In the given question, we have been asked to simplify an expression involving the sum of a constant with a trigonometric ratio, with the trigonometric ratio raised to the second power, i.e., with the trigonometric ratio being squared.

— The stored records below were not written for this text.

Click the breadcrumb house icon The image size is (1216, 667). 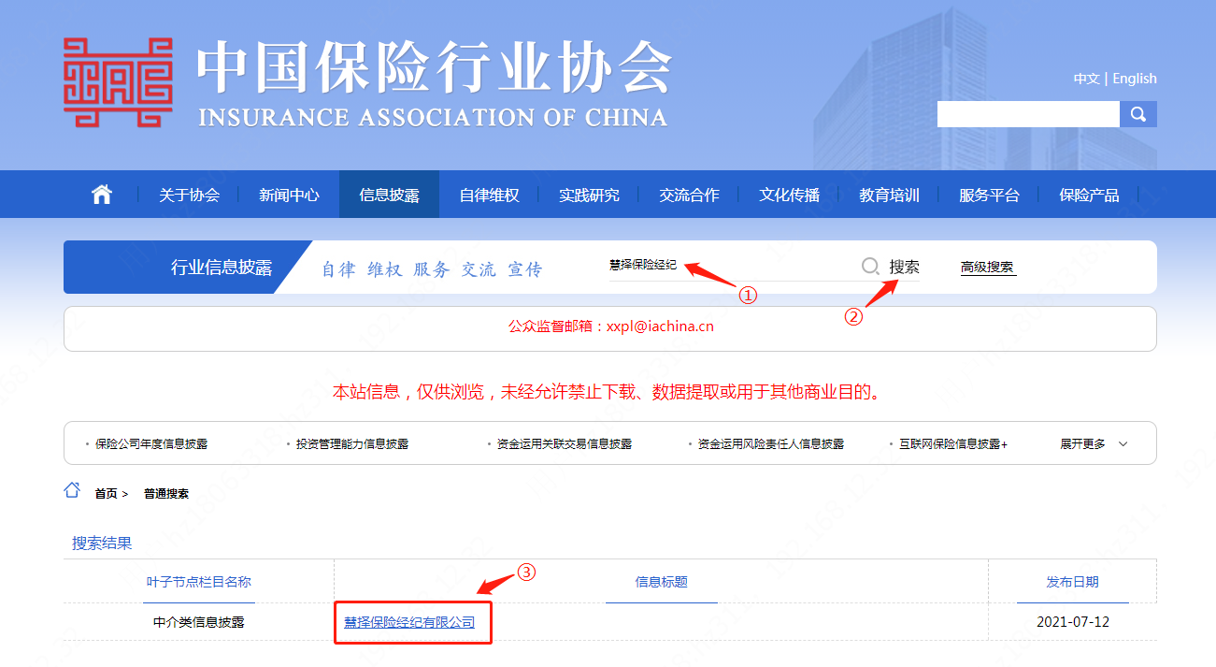(x=72, y=491)
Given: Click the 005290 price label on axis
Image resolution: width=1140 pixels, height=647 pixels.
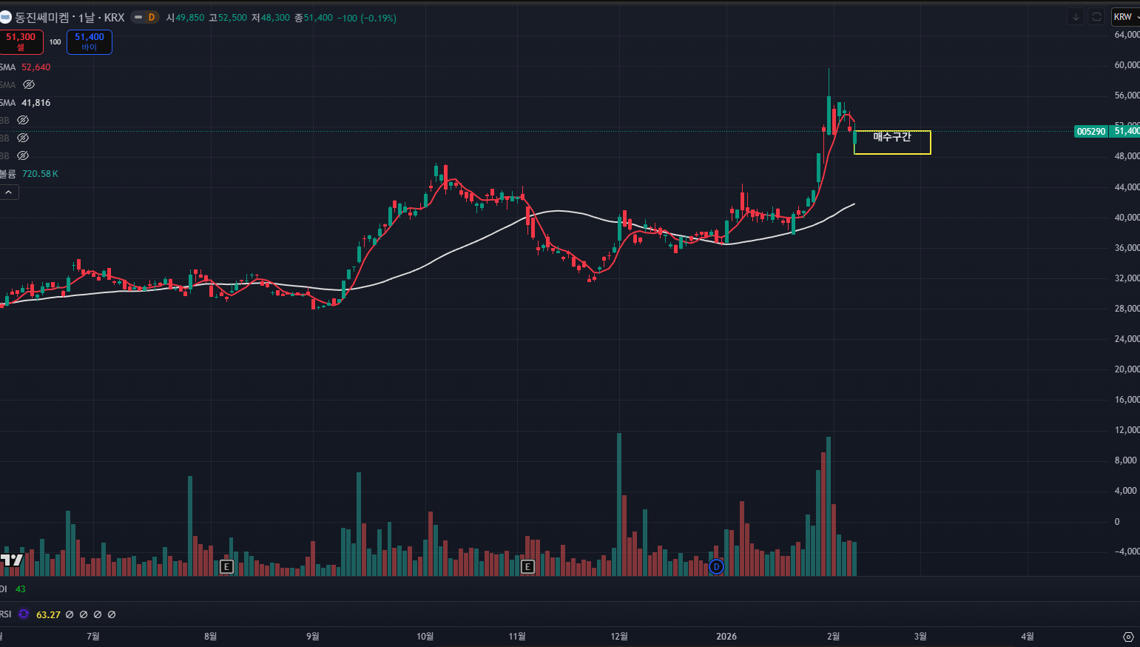Looking at the screenshot, I should pyautogui.click(x=1090, y=132).
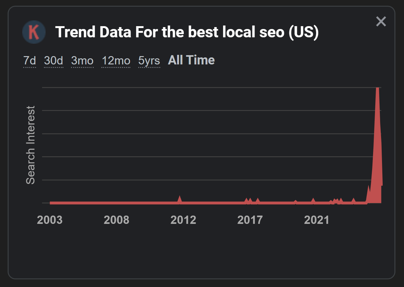Screen dimensions: 404x287
Task: Click the red K logo icon
Action: coord(34,32)
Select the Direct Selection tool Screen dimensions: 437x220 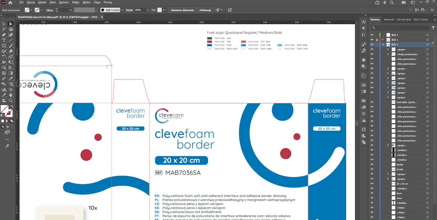[11, 24]
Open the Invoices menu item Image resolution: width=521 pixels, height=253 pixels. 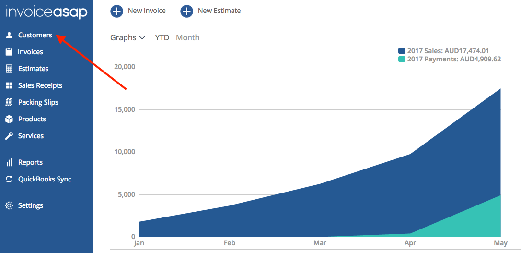point(30,52)
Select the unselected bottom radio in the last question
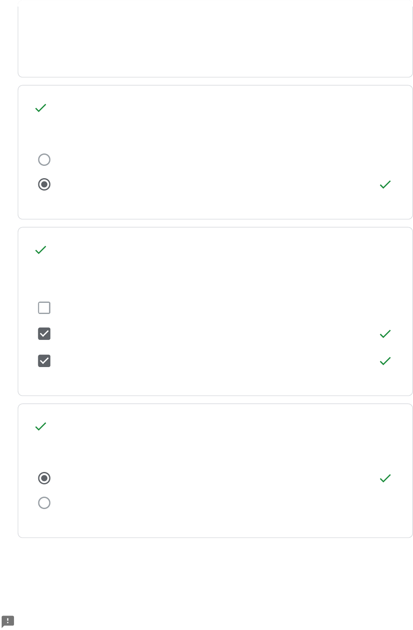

We know that ${\sin ^2}x + {\cos ^2}x = 1$, and we are going to use this relation to transform it to the form we want.

Formula Used:
We are going to use the relation between the squares of sine and cosine, which is
${\sin ^2}x + {\cos ^2}x = 1$

Complete step-by-step answer:
We need to simplify the expression $1 + {\tan ^2}x$.
We remember the basic formula ${\sin ^2}x + {\cos ^2}x = 1$.
Dividing the both sides of the equation by ${\cos ^2}x$, we get,
$\dfrac{{{{\sin }^2}x}}{{{{\cos }^2}x}} + \dfrac{{{{\cos }^2}x}}{{{{\cos }^2}x}} = \dfrac{1}{{{{\cos }^2}x}}$
Now, we know that $\dfrac{{\sin x}}{{\cos x}} = \tan x \Rightarrow \dfrac{{{{\sin }^2}x}}{{{{\cos }^2}x}} = {\tan ^2}x$ and $\dfrac{1}{{\cos x}} = \sec x \Rightarrow \dfrac{1}{{{{\cos }^2}x}} = {\sec ^2}x$
Hence, ${\tan ^2}x + 1 = {\sec ^2}x$.

Additional Information:
If the question would have asked for $1 + {\cot ^2}x$, we would have divided the two sides of the equation by ${\sin ^2}x$. This would have given us ${\cot ^2}x$ because $\dfrac{{\cos x}}{{\sin x}} = \cot x$. And hence, their sum $\left( {1 + {{\cot }^2}x} \right)$ comes out to be ${{\mathop{\rm cosec}\nolimits} ^2}x$.

Note: The only thing we need to remember is the formula of the sum of squares of two trigonometric ratios - sine and cosine, which is one. Then we can transform them to find the relation for the same between secant and tangent and, cosecant and cotangent.